In the trucking industry, it’s a commonly repeated adage that “the shippers are the last to know” when it comes to freight market conditions. According to brokers we spoke to this week, shippers have finally realized how to take advantage of unusually loose trucking capacity, and they’re trying to crash rates.
The capacity-constrained environment of the past eighteen months is over. Double-digit driver wage hikes and record-breaking month after record-breaking month of new truck orders have substantially increased the number of available trucks.
In the new year, the national market is in the process of rolling over.
The spread between contract and spot rates continues to widen. According to DAT’s RateView tool, the national average spot rate for dry vans, net of fuel, was $1.76/mile in December and fell to $1.75/mile in January; meanwhile contract rates rose from $2.01/mile in December to $2.02/mile in January, widening the spread to 27 cts/mile.
Brokerages and 3PLs see opportunity in volatile, confusing markets, and have enjoyed an unusual phenomenon: robust spot market activity driven by shippers deliberately seeking plentiful, cheap capacity rather than by shippers resorting to expensive spot freight out of desperation. Because this dynamic is playing out in January, a time when most carriers are in asset-utilization mode and do not expect to make strong profits, brokerages have been able to widen their margins considerably.
The chart below, from Susquehanna equities analyst Bascome Majors, shows how brokerage margins expand when spot rates fall below contract rates.
Carter Garrett, VP of Sales at Trident Transport, a Chattanooga-based brokerage with heavy exposure to spot freight, said that last week was one of the best in the five year old company’s history on both a revenue and margin basis.

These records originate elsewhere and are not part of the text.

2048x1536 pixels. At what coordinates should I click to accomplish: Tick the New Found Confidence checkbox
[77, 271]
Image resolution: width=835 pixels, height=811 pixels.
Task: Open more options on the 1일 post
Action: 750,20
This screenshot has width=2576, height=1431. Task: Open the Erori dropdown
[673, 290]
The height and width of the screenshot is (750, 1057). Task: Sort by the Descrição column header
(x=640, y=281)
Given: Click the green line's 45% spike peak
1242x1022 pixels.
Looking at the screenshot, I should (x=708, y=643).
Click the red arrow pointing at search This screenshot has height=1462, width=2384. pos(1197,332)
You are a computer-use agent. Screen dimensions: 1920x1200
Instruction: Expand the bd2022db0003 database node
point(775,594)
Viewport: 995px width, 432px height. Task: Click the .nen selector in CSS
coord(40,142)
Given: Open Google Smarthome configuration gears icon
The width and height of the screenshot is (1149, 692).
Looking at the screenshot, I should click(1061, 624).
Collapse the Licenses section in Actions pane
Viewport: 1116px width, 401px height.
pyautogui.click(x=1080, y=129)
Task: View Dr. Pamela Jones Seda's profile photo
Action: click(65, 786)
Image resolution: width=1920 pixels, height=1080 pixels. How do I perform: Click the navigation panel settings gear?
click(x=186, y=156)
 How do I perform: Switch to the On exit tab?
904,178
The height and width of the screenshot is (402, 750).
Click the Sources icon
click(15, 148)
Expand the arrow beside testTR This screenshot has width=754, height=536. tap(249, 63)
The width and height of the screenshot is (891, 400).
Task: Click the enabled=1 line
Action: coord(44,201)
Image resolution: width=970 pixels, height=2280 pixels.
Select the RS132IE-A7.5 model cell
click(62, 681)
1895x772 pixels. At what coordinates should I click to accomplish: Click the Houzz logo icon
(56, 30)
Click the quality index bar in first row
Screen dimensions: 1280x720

“It’s the loosest market I’ve seen in six or seven years,” Garrett said, pointing out that “shippers have started catching on this month. What we’re doing as a smaller brokerage is focusing on well-established lanes we have experience in and not taking on much risk.”
“We’re seeing the spread widening between contract and spot,” said Patrick Draut, VP of Business Intelligence at K & L Freight, a Chicago-based transportation provider with a large brokerage operation.
“The market thinks rates have to go lower from where they are now,” added Kyle Lintner, Director of Markets at K-Ratio, K & L’s freight futures division.
Shippers appear to be putting freight directly into the spot market if the load is rejected by their primary carrier instead of working down their routing guides. That’s one reason why national tender rejections have continued to reach new lows. Many shippers have begun their RFP negotiations with aggressive counter-offers 25% below carriers’ first round bids.
When shippers wise up to market conditions and ask for rate decreases, there’s a knock-on effect with brokerages, who beat up the carriers to protect their margins.
“You have some brokers trying to dictate the market, posting $1,500 from Chicago to Atlanta, hundreds of dollars below DAT’s seven day average,” Draut explained. Brokers are still searching for the bottom in this market, some offering trucks $1.60-1.65/mile to go into the East Coast, and just $1.20 to come out.
Some of these rates are not sustainable based on the per-mile cost of operating a truck, and rates should stabilize at some point in the next six to eight weeks, according to K & L.
“Sometime in advance of produce season they’re going to stop accepting cheap loads, whether that’s in late February or into March, and that will set the bottom,” Lintner said.